Export to a file to see how the clusters are made up

In [None]:
cluster_data_prepared.to_csv('clusters.csv', index=False)

Create a separate dataframe for each cluster and plot them separately

In [None]:
Cluster_1 = cluster_data_prepared[cluster_data_prepared['DBSCAN_labels'] == -1]
Cluster0 = cluster_data_prepared[cluster_data_prepared['DBSCAN_labels'] == 0]
Cluster1 = cluster_data_prepared[cluster_data_prepared['DBSCAN_labels'] == 1]
Cluster2 = cluster_data_prepared[cluster_data_prepared['DBSCAN_labels'] == 2]
Cluster3 = cluster_data_prepared[cluster_data_prepared['DBSCAN_labels'] == 3]
Cluster4 = cluster_data_prepared[cluster_data_prepared['DBSCAN_labels'] == 4]
Cluster5 = cluster_data_prepared[cluster_data_prepared['DBSCAN_labels'] == 5]

Check room types per cluster

In [None]:
plt.figure(figsize=(10, 8))
sns.countplot(data=cluster_data_prepared, x='DBSCAN_labels', hue='room_type')
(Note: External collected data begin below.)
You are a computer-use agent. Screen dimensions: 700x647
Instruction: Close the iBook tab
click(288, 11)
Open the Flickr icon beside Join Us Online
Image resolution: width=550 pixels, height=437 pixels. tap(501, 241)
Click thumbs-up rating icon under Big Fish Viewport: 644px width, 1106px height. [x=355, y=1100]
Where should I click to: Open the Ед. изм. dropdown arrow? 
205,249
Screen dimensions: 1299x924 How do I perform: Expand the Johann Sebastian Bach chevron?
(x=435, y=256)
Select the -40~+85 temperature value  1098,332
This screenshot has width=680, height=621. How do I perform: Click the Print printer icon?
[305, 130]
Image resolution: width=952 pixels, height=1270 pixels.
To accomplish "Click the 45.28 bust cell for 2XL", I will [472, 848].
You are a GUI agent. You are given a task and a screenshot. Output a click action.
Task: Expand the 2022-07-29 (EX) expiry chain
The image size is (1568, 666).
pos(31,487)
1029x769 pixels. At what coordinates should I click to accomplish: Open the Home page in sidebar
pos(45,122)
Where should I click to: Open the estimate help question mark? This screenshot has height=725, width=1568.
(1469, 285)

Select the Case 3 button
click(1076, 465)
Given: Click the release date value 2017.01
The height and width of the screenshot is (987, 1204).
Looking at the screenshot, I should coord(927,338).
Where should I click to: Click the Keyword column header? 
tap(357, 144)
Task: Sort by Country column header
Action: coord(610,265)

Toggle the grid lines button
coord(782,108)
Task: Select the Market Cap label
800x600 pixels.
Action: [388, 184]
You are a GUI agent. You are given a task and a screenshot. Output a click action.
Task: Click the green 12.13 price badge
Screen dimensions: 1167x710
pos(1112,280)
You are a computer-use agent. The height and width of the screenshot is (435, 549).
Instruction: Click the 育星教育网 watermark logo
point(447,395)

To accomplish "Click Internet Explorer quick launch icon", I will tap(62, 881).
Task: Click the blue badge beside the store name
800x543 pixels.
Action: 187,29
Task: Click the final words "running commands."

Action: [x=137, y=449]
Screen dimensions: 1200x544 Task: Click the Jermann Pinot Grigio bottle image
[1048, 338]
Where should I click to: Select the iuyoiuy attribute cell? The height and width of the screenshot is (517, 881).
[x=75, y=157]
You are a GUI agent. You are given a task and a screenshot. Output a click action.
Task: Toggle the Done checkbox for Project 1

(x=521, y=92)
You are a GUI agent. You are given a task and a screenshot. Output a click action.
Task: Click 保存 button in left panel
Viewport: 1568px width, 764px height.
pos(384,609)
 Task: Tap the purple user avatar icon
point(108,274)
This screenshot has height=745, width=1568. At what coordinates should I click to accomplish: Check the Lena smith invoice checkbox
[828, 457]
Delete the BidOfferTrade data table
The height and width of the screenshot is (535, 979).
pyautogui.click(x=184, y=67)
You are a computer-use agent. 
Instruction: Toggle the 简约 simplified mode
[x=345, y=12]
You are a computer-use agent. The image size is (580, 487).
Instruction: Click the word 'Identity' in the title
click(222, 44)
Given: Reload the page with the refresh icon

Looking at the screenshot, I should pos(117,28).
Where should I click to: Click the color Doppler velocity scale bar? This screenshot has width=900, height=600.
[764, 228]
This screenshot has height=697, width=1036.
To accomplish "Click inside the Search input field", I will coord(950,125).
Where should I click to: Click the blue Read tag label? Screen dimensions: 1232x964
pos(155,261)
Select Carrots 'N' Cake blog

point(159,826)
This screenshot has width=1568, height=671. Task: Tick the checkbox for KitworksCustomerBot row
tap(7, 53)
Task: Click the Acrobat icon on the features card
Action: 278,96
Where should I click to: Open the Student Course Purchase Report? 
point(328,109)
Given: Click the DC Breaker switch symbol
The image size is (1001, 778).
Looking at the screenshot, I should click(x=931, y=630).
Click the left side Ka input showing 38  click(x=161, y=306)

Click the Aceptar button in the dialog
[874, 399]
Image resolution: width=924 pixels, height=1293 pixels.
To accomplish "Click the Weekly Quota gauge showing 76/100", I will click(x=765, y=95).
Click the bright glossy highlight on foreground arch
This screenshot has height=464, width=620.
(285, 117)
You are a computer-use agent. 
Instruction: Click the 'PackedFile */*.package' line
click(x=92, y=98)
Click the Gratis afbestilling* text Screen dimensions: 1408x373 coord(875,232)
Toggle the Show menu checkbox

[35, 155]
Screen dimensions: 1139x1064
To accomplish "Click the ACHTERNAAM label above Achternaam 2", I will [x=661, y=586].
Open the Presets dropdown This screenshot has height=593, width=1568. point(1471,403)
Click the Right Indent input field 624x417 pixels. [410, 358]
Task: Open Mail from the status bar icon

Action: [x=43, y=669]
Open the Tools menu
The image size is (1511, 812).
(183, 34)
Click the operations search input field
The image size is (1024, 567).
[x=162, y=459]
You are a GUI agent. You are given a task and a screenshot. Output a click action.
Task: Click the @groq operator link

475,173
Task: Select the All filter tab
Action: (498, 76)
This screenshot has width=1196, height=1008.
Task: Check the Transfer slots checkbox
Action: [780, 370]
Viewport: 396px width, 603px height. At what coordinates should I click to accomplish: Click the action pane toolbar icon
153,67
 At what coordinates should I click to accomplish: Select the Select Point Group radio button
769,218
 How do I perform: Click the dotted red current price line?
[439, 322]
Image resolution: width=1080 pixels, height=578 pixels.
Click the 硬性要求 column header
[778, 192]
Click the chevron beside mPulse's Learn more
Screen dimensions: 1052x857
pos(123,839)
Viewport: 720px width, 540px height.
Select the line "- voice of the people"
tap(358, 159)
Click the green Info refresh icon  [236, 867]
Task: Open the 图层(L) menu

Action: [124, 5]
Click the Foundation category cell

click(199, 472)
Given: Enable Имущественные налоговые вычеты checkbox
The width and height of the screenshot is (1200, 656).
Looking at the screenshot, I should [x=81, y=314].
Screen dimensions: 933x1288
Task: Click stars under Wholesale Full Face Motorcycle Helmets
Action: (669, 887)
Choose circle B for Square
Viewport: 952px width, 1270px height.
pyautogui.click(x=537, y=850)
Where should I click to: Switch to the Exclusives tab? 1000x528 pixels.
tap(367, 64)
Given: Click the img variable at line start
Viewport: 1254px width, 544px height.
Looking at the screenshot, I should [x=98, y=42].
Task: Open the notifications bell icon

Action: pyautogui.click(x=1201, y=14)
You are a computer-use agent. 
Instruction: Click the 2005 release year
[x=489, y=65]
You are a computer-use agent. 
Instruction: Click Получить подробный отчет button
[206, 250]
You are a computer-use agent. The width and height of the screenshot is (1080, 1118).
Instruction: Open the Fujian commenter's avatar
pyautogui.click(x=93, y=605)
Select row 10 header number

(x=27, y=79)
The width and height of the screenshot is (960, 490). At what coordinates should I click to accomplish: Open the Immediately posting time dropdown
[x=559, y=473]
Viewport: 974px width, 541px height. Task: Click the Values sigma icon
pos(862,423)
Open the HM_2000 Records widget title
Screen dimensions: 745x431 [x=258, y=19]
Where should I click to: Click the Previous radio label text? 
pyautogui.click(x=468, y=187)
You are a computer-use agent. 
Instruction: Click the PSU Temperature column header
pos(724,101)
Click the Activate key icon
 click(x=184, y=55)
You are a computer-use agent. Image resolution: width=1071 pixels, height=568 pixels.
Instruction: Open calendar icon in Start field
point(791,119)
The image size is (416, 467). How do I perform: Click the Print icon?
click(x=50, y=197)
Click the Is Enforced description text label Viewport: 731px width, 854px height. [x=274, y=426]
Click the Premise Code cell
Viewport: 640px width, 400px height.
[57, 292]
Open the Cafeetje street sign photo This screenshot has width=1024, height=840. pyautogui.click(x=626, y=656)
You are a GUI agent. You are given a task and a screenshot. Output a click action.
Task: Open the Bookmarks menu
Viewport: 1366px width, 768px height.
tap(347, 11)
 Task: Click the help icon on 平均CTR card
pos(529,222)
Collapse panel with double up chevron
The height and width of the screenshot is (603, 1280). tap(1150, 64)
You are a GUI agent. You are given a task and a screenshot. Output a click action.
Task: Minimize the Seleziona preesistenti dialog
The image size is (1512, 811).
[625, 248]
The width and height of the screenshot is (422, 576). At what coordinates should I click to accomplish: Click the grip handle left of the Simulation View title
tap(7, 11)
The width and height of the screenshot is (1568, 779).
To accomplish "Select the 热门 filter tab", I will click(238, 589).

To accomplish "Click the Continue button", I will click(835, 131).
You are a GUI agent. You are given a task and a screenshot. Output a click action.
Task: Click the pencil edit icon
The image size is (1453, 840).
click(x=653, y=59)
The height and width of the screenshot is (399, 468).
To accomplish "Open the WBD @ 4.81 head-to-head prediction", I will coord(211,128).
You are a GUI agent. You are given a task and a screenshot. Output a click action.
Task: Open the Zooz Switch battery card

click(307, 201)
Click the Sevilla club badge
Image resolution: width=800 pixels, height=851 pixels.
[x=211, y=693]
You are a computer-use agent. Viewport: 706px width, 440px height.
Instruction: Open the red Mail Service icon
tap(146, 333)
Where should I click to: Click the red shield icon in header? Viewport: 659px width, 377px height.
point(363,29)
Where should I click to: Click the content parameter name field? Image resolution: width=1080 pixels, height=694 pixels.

plt.title('Distribution of Clusters within Each Neighbourhood Group')
plt.ylabel('Count')
plt.show()

In [None]:
print("Cluster -1 room types:", pd.unique(Cluster_1['room_type']))
print("Cluster 0 room types:", pd.unique(Cluster0['room_type']))
print("Cluster 1 room types:", pd.unique(Cluster1['room_type']))
print("Cluster 2 room types:", pd.unique(Cluster2['room_type']))
print("Cluster 3 room types:", pd.unique(Cluster3['room_type']))
print("Cluster 4 room types:", pd.unique(Cluster4['room_type']))
print("Cluster 5 room types:", pd.unique(Cluster5['room_type']))

We can see that other than the outliers, each cluster has just one room type

Boxplot of price for each cluster

In [None]:
plt.figure(figsize=(12, 8))
sns.boxplot(x='DBSCAN_labels', y='price', data=cluster_data_prepared)
plt.title('Price Distribution per Cluster')
plt.axis(ymin=0, ymax=5000)
plt.show()

We can also see clustering based upon price.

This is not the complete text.